> _What is required_: When the line with "The height and width of the screenshot is (653, 1372)." appears below, start repeating lines exactly, and keep going through the line with "Given: Click the Chrome logo next to Settings"; add nothing outside that span.

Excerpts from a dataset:
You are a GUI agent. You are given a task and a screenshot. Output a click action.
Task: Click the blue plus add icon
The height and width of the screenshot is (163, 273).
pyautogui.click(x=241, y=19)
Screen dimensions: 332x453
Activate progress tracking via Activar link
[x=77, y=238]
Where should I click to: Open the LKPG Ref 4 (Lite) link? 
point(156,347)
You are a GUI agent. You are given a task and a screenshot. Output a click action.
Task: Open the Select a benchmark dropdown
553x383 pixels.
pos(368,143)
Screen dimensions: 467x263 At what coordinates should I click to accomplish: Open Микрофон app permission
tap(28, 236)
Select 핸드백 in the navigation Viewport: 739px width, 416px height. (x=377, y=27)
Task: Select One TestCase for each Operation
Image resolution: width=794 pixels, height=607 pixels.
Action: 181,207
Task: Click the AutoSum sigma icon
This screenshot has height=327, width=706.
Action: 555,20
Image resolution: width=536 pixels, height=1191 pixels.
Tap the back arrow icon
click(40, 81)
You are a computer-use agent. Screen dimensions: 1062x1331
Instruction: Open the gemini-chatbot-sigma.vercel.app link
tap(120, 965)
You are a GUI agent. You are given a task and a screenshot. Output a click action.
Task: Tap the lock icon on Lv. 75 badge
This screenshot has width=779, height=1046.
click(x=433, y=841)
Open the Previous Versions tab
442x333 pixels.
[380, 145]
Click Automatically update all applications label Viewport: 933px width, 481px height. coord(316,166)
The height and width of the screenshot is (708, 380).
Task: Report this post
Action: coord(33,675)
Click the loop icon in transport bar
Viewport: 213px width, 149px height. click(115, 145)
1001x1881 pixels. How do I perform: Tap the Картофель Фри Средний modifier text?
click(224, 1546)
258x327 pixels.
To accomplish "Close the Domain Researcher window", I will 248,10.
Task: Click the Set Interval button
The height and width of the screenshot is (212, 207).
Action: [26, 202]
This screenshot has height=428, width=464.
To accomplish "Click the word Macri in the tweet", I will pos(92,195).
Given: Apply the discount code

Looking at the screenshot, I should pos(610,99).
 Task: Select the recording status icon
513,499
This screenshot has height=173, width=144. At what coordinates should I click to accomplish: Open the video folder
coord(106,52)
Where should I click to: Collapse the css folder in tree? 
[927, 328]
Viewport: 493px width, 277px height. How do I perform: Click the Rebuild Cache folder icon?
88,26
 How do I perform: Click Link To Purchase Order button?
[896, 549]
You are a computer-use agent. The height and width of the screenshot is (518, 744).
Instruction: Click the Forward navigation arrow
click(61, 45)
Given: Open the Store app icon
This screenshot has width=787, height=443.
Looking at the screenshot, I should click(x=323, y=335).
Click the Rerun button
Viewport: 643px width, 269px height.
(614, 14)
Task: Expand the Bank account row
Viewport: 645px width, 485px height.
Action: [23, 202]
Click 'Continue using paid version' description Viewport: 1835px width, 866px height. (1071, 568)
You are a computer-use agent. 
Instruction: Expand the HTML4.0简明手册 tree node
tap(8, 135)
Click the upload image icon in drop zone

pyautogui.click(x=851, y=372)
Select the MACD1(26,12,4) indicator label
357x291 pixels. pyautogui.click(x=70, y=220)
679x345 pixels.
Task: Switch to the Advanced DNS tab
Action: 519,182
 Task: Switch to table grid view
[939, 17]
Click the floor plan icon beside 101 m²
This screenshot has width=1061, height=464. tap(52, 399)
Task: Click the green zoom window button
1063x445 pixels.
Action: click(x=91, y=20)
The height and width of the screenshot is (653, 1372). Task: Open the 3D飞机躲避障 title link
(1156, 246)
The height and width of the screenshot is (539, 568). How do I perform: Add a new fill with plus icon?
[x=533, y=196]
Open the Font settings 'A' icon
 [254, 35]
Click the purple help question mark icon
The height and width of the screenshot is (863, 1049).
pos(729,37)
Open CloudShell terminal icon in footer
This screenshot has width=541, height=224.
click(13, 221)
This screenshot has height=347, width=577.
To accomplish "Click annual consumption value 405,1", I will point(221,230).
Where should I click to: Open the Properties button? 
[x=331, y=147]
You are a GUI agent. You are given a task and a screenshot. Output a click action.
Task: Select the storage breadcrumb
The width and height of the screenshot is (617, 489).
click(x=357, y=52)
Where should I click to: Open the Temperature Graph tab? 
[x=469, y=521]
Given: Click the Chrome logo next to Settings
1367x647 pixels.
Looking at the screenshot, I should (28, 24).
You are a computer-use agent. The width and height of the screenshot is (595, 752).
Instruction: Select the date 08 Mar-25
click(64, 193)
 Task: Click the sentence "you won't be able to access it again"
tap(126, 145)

> _Answer for this exercise_:
The height and width of the screenshot is (653, 1372). Task: Open the 3D飞机躲避障 title link
(1156, 246)
The height and width of the screenshot is (539, 568). How do I perform: Add a new fill with plus icon?
[x=533, y=196]
Open the Font settings 'A' icon
 [254, 35]
Click the purple help question mark icon
The height and width of the screenshot is (863, 1049).
pos(729,37)
Open CloudShell terminal icon in footer
This screenshot has width=541, height=224.
click(13, 221)
This screenshot has height=347, width=577.
To accomplish "Click annual consumption value 405,1", I will point(221,230).
Where should I click to: Open the Properties button? 
[x=331, y=147]
You are a GUI agent. You are given a task and a screenshot. Output a click action.
Task: Select the storage breadcrumb
The width and height of the screenshot is (617, 489).
click(x=357, y=52)
Where should I click to: Open the Temperature Graph tab? 
[x=469, y=521]
Given: Click the Chrome logo next to Settings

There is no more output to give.